Although the entries contain pictures, only their words should be duplicated exactly.

Available data
»»

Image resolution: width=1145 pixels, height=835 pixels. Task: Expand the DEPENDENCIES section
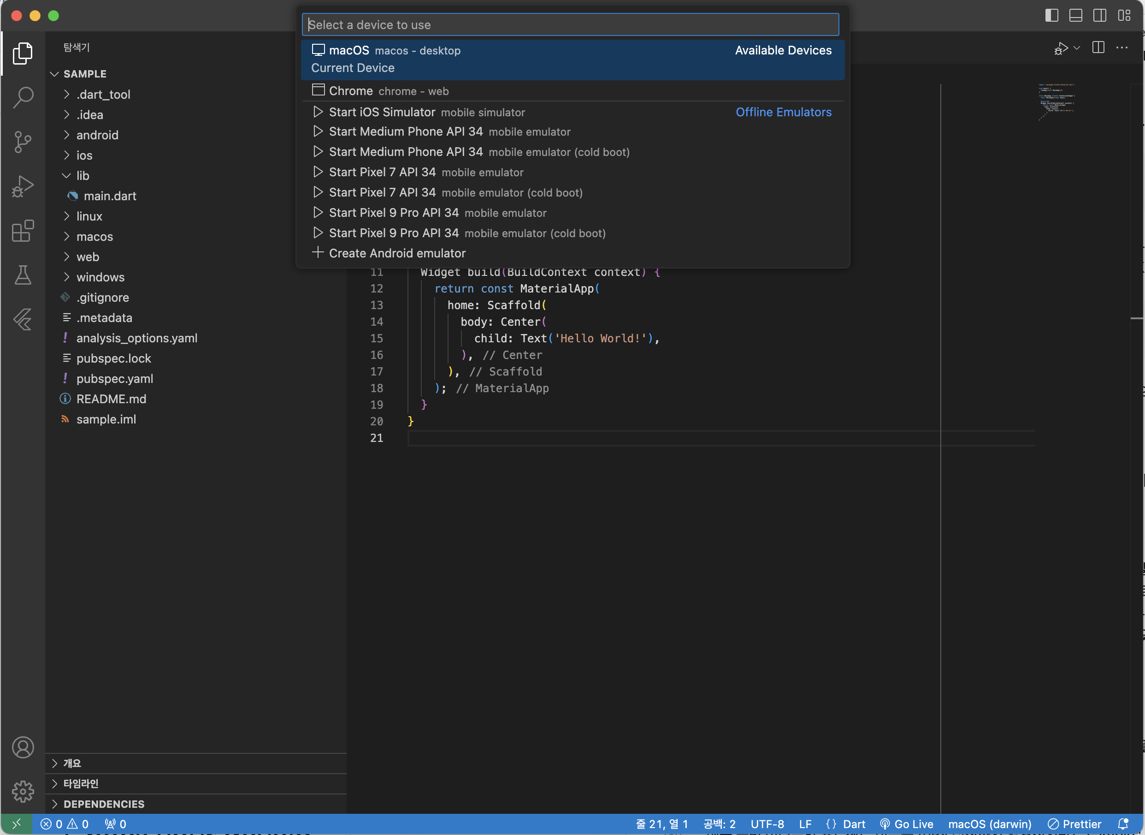(104, 804)
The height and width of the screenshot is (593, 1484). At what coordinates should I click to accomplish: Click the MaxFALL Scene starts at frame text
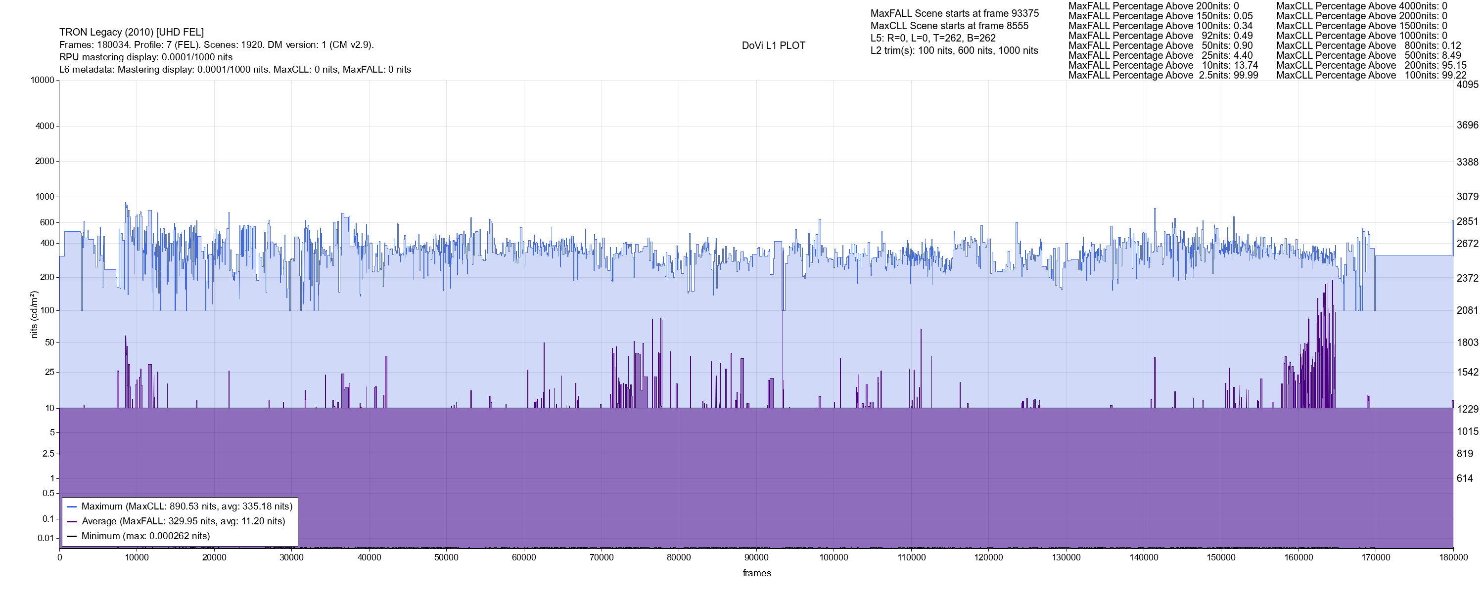[x=954, y=13]
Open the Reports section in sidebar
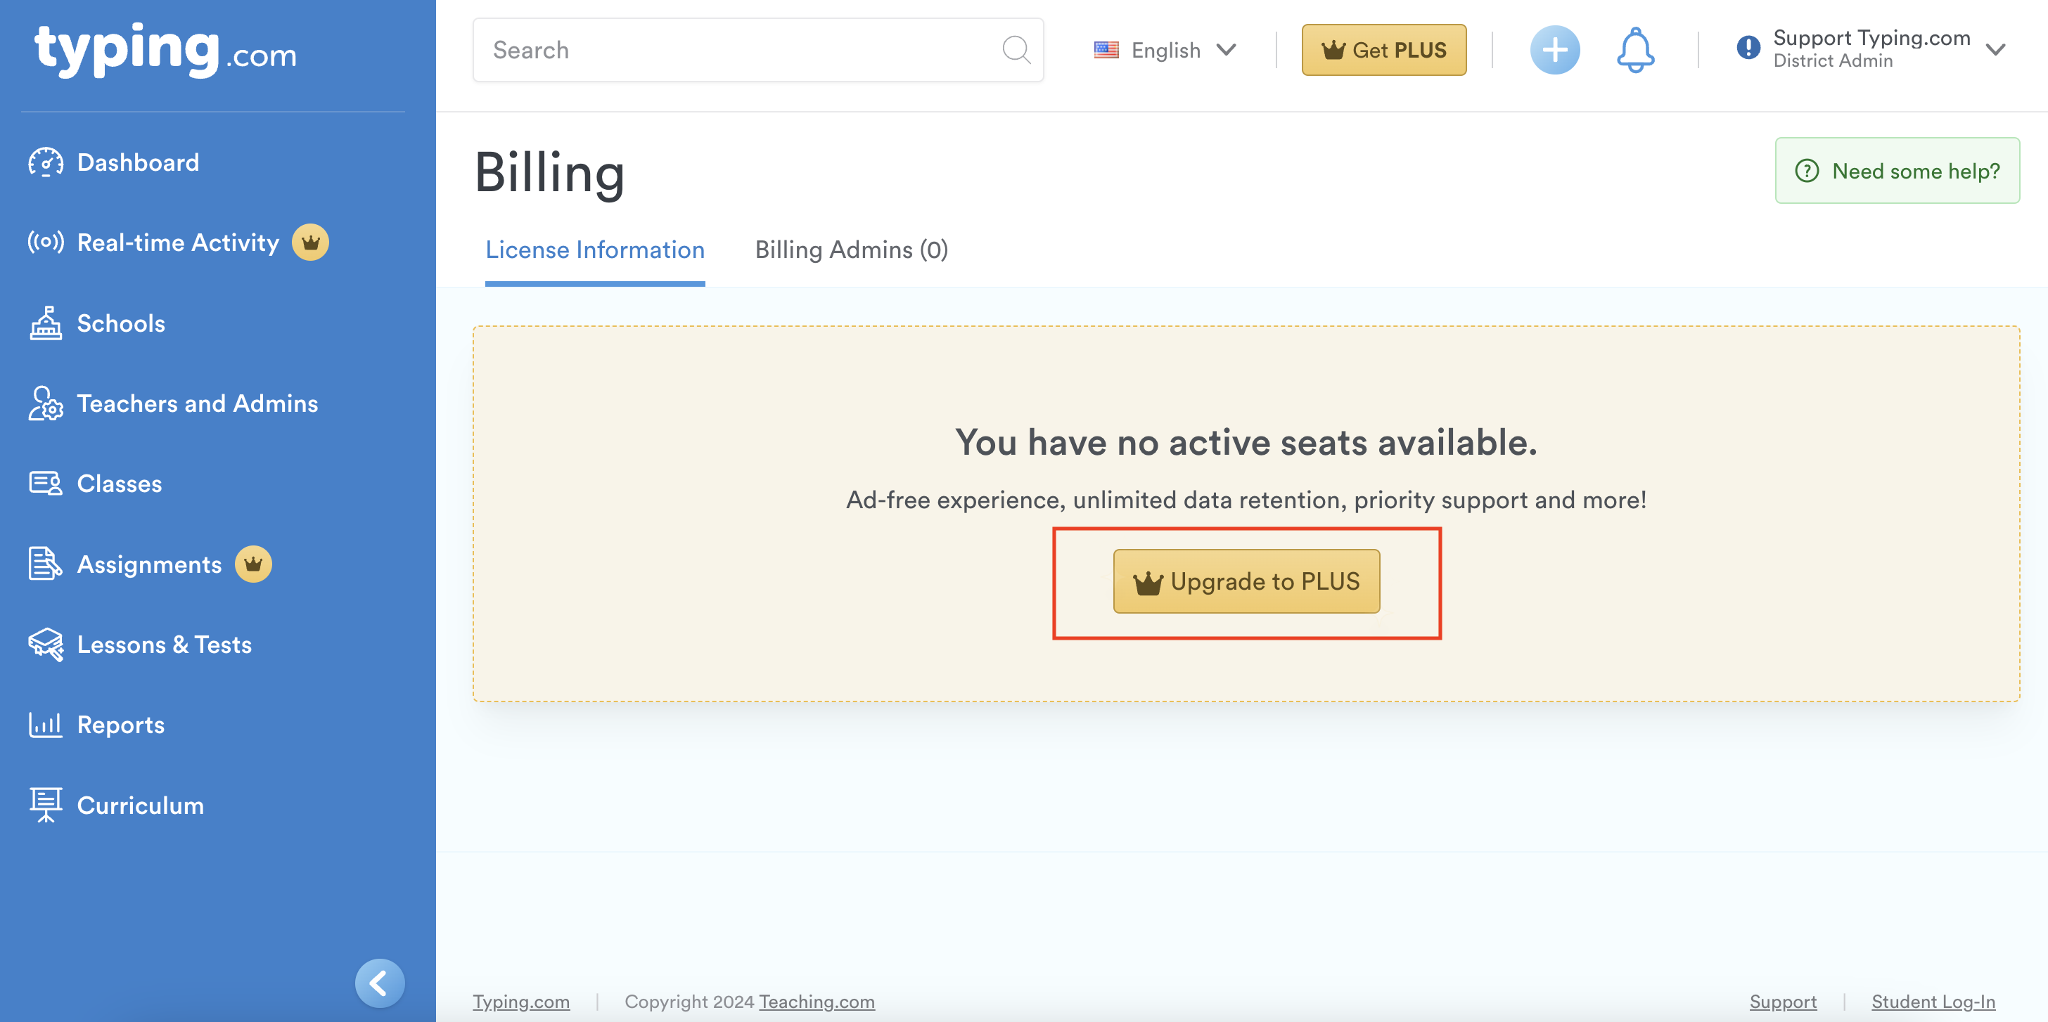The image size is (2048, 1022). coord(120,725)
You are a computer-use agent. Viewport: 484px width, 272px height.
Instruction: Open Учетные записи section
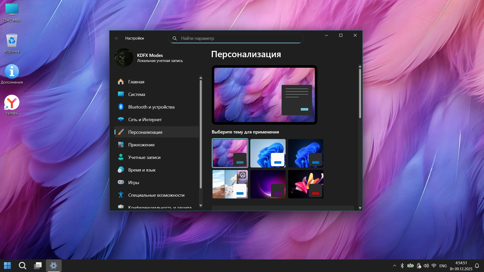click(x=144, y=157)
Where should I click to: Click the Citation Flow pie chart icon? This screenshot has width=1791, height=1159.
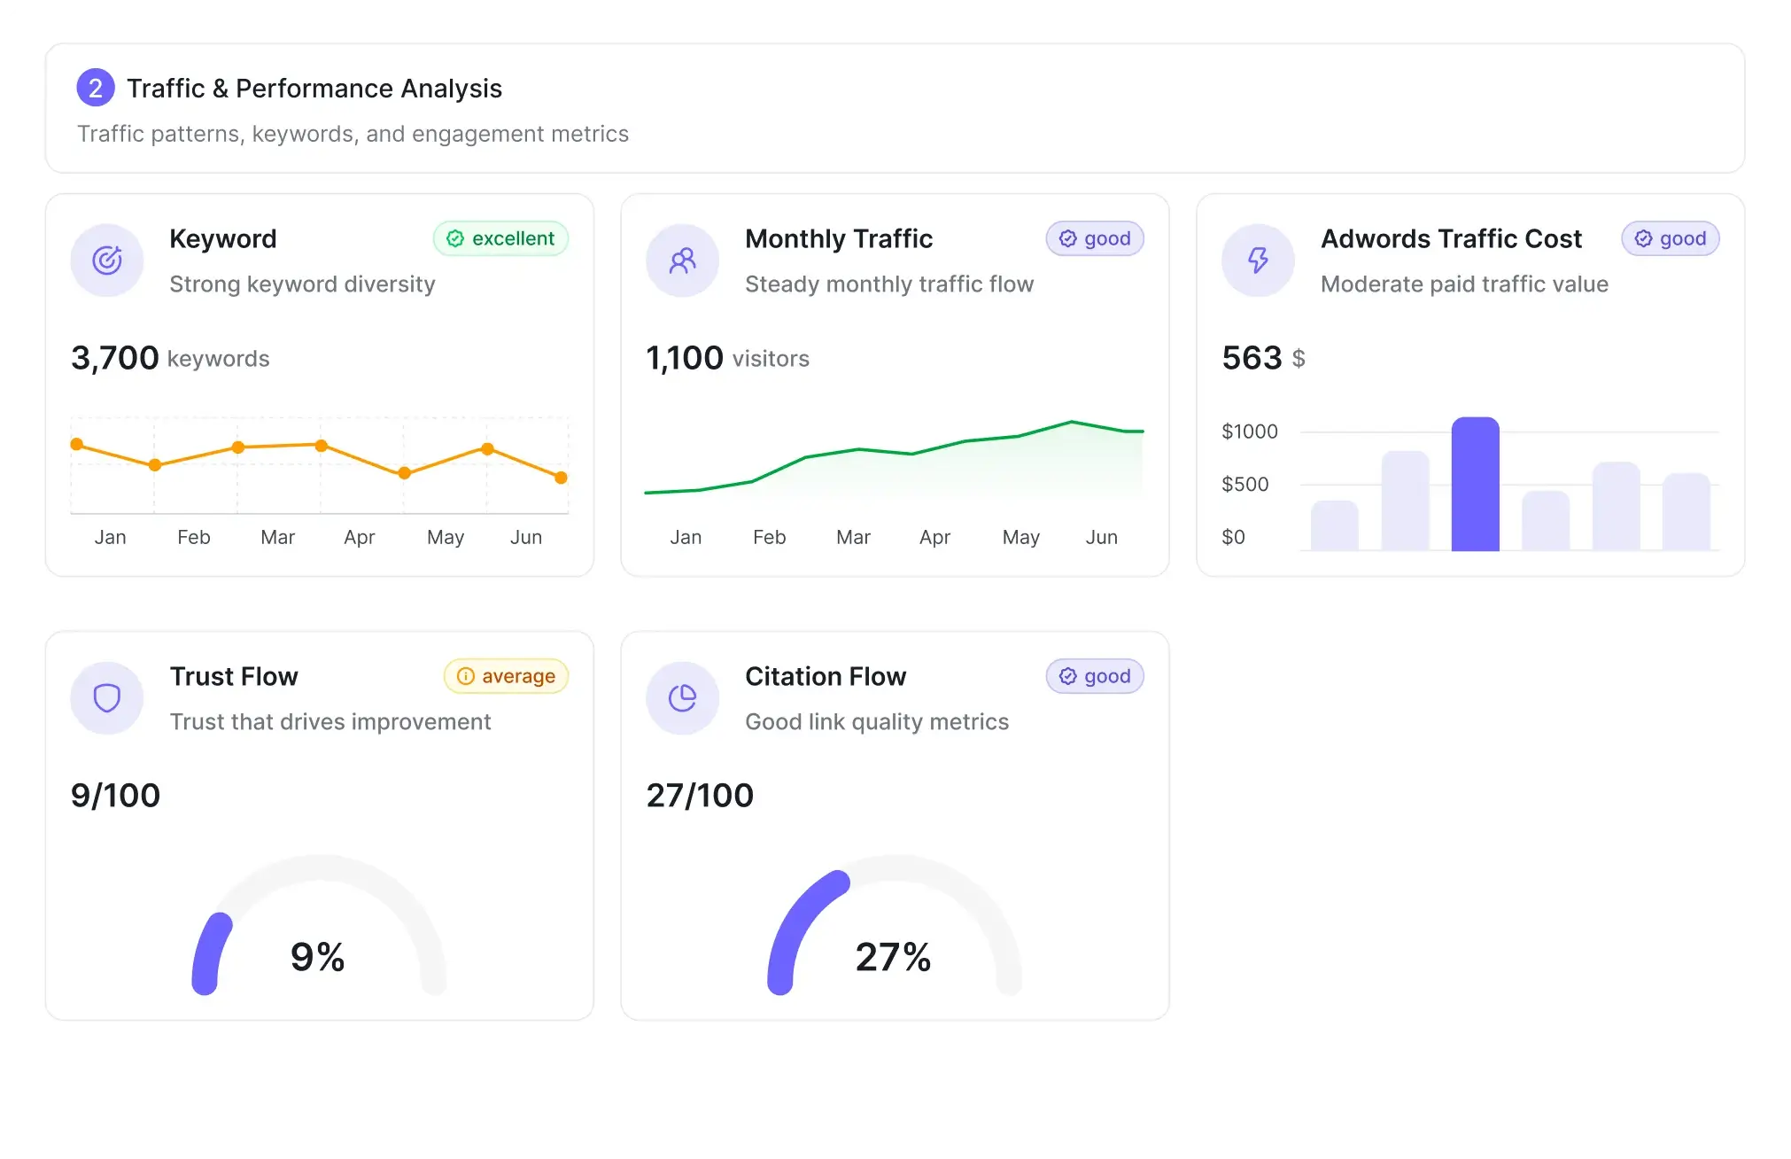click(x=682, y=698)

««

Result
Image resolution: width=1145 pixels, height=835 pixels. Task: Expand the DEPENDENCIES section
(104, 804)
The height and width of the screenshot is (593, 1484). At what coordinates should I click to accomplish: Click the MaxFALL Scene starts at frame text
[x=954, y=13]
Open the Reports section in sidebar
The image size is (2048, 1022). coord(120,725)
You are a computer-use agent. Viewport: 484px width, 272px height.
Instruction: Open Учетные записи section
click(x=144, y=157)
Where should I click to: Click the Citation Flow pie chart icon? This screenshot has width=1791, height=1159.
click(x=682, y=698)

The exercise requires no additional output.